Potter moriva dalla voglia di discutere quel problema con Svengaard… ma c’erano i dannati genitori e quelli della Sicurezza… che lo osservavano. È possibile che qualcun altro abbia visto o sappia abbastanza di questo schema da aver compreso cosa è successo qui dentro! si chiese.
Ma perché ho usato i mutageni!
«Riesce già a vedere lo schema?» chiese Svengaard.
Ormai l’embrione stava crescendo rapidamente. Potter studiò il ritmo di proliferazione delle cellule stabilizzate. Era meraviglioso.
«Ciclo di Krebs: sessantaquattro virgola sette,» annunciò Svengaard.
Ho aspettato troppo a lungo, pensò Potter. I pezzi grossi della Centrale si chiederanno perché ho aspettato tanto a lungo, prima di uccidere quest’embrione. Ma non posso farlo! È così meraviglioso.

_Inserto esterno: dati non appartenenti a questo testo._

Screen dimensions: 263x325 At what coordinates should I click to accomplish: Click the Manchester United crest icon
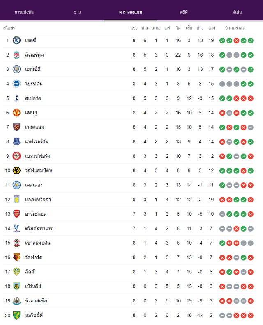16,113
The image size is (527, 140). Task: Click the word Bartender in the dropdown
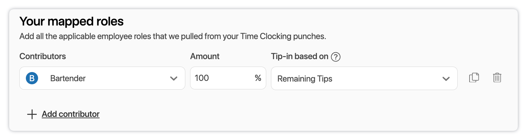pyautogui.click(x=68, y=78)
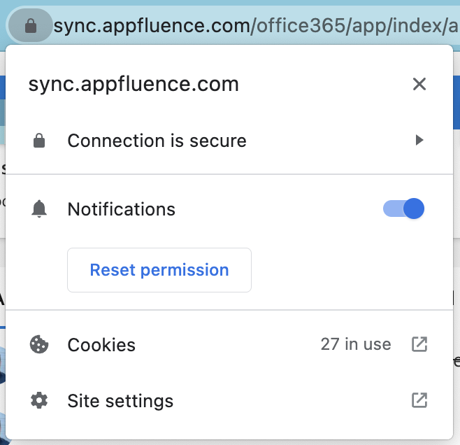The width and height of the screenshot is (460, 445).
Task: Click the Notifications label
Action: pyautogui.click(x=121, y=209)
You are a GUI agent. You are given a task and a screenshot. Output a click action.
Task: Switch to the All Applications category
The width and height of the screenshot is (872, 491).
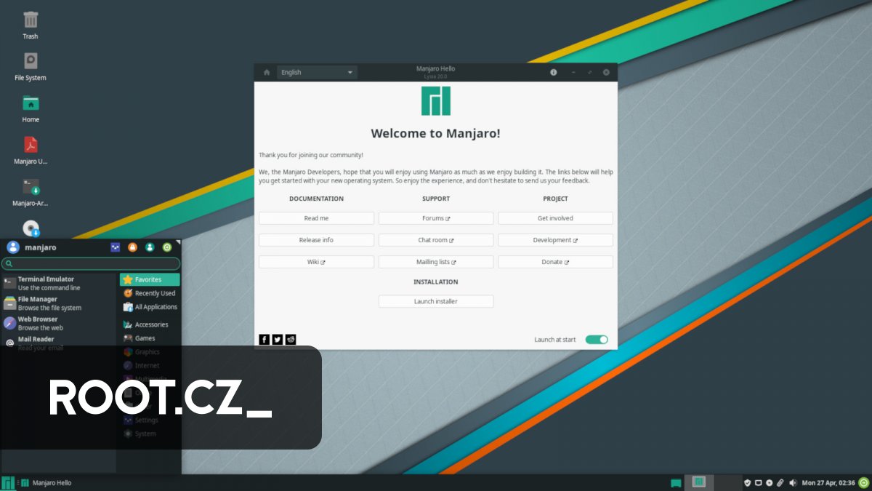[x=151, y=306]
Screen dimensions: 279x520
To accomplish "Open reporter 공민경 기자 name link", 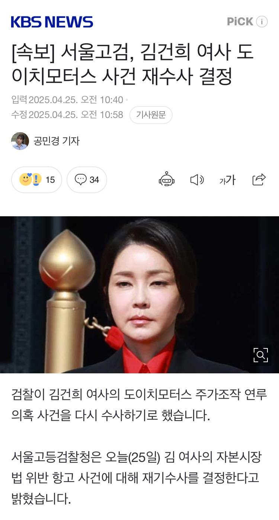I will (x=57, y=141).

La Centrale perpetuava il proprio potere mantenendo il mondo completamente ignaro del suo dominio, e concedendo ai suoi spenti schiavi dosi di enzimi che per loro rappresentavano l’unica possibilità di rimanere in vita.

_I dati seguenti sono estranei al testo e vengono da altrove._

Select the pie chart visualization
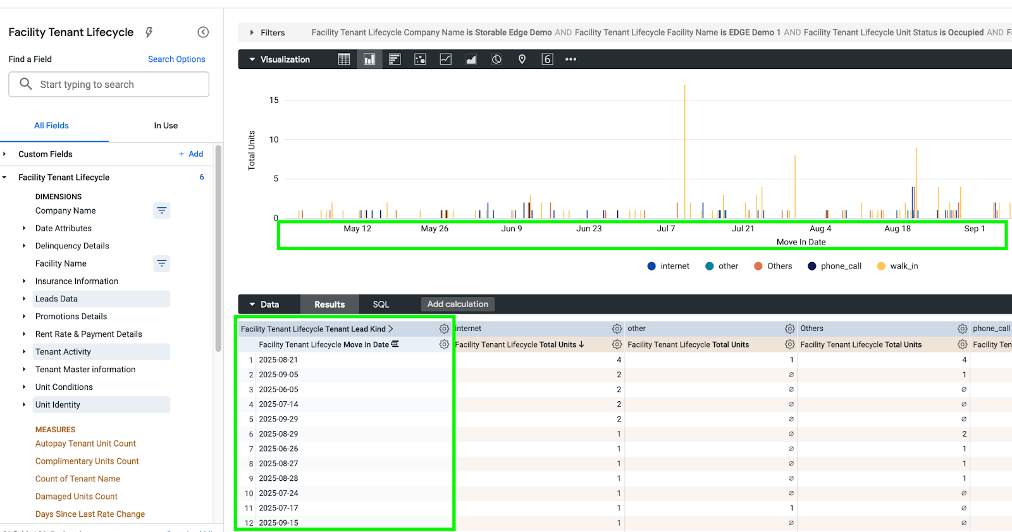The height and width of the screenshot is (532, 1012). click(x=497, y=59)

Un detto della Gente recitava: «In questo mondo ci sono due mondi — uno che non lavora e vive sempre; uno che non vive e lavora sempre.»
Lì, in una vasca di cristallo, era ospitato un minuscolo agglomerato di cellule, una creatura vivente con un diametro minore di sei decimi di millimetro, e che possedeva la capacità di vivere la propria vita fuori del controllo della Centrale.
Quella morula doveva morire.
Mi ordineranno di ucciderla, pensò Potter. E io diventerò un uomo sospetto… finito. E cosa accadrebbe se quest’embrione riuscisse a sopravvivere? Cosa ne sarebbe dell’ingegneria genetica? Ritorneremmo a correggere difetti minori… come facevamo prima di iniziare a plasmare superuomini?